__Problem description__. Arrange every line of the listing below as a Markdown table with the columns "Row" and "Listing line", numbering the rows in order and leaving out blank lines.

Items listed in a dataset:
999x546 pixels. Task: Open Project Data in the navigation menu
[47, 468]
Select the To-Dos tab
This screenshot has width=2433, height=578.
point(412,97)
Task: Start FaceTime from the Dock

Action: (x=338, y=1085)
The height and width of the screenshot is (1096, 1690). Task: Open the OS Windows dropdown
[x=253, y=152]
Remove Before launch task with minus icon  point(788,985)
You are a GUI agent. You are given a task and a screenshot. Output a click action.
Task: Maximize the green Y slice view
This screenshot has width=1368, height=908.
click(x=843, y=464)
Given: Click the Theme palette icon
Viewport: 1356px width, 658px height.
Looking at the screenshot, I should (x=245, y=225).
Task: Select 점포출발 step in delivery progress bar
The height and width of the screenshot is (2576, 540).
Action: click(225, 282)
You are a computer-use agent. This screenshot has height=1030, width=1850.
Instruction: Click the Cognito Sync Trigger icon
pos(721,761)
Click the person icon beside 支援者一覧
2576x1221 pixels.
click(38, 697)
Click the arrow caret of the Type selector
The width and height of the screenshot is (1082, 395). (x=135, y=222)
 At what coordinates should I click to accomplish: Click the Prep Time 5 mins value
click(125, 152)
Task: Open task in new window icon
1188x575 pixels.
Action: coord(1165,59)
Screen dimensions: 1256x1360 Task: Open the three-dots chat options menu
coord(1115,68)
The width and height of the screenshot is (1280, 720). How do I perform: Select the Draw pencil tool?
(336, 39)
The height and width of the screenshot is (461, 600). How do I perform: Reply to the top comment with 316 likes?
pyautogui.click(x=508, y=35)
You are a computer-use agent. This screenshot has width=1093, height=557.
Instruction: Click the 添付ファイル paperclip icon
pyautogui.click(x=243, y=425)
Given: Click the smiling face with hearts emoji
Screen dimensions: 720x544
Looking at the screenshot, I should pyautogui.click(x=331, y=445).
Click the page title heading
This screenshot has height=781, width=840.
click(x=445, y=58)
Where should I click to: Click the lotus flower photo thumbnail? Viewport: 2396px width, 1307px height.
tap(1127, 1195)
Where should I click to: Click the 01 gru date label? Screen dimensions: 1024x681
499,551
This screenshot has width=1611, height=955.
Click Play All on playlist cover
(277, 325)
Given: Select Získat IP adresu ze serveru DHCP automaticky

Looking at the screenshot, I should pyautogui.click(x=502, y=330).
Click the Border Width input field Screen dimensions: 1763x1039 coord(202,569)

__The completed task__.
| Row | Listing line |
|---|---|
| 1 | 999x546 pixels. Task: Open Project Data in the navigation menu |
| 2 | [47, 468] |
| 3 | Select the To-Dos tab |
| 4 | This screenshot has width=2433, height=578. |
| 5 | point(412,97) |
| 6 | Task: Start FaceTime from the Dock |
| 7 | Action: (x=338, y=1085) |
| 8 | The height and width of the screenshot is (1096, 1690). Task: Open the OS Windows dropdown |
| 9 | [x=253, y=152] |
| 10 | Remove Before launch task with minus icon  point(788,985) |
| 11 | You are a GUI agent. You are given a task and a screenshot. Output a click action. |
| 12 | Task: Maximize the green Y slice view |
| 13 | This screenshot has width=1368, height=908. |
| 14 | click(x=843, y=464) |
| 15 | Given: Click the Theme palette icon |
| 16 | Viewport: 1356px width, 658px height. |
| 17 | Looking at the screenshot, I should (x=245, y=225). |
| 18 | Task: Select 점포출발 step in delivery progress bar |
| 19 | The height and width of the screenshot is (2576, 540). |
| 20 | Action: click(225, 282) |
| 21 | You are a computer-use agent. This screenshot has height=1030, width=1850. |
| 22 | Instruction: Click the Cognito Sync Trigger icon |
| 23 | pos(721,761) |
| 24 | Click the person icon beside 支援者一覧 |
| 25 | 2576x1221 pixels. |
| 26 | click(38, 697) |
| 27 | Click the arrow caret of the Type selector |
| 28 | The width and height of the screenshot is (1082, 395). (x=135, y=222) |
| 29 |  At what coordinates should I click to accomplish: Click the Prep Time 5 mins value |
| 30 | click(125, 152) |
| 31 | Task: Open task in new window icon |
| 32 | 1188x575 pixels. |
| 33 | Action: coord(1165,59) |
| 34 | Screen dimensions: 1256x1360 Task: Open the three-dots chat options menu |
| 35 | coord(1115,68) |
| 36 | The width and height of the screenshot is (1280, 720). How do I perform: Select the Draw pencil tool? |
| 37 | (336, 39) |
| 38 | The height and width of the screenshot is (461, 600). How do I perform: Reply to the top comment with 316 likes? |
| 39 | pyautogui.click(x=508, y=35) |
| 40 | You are a computer-use agent. This screenshot has width=1093, height=557. |
| 41 | Instruction: Click the 添付ファイル paperclip icon |
| 42 | pyautogui.click(x=243, y=425) |
| 43 | Given: Click the smiling face with hearts emoji |
| 44 | Screen dimensions: 720x544 |
| 45 | Looking at the screenshot, I should pyautogui.click(x=331, y=445). |
| 46 | Click the page title heading |
| 47 | This screenshot has height=781, width=840. |
| 48 | click(x=445, y=58) |
| 49 | Where should I click to: Click the lotus flower photo thumbnail? Viewport: 2396px width, 1307px height. |
| 50 | tap(1127, 1195) |
| 51 | Where should I click to: Click the 01 gru date label? Screen dimensions: 1024x681 |
| 52 | 499,551 |
| 53 | This screenshot has width=1611, height=955. |
| 54 | Click Play All on playlist cover |
| 55 | (277, 325) |
| 56 | Given: Select Získat IP adresu ze serveru DHCP automaticky |
| 57 | Looking at the screenshot, I should pyautogui.click(x=502, y=330). |
| 58 | Click the Border Width input field Screen dimensions: 1763x1039 coord(202,569) |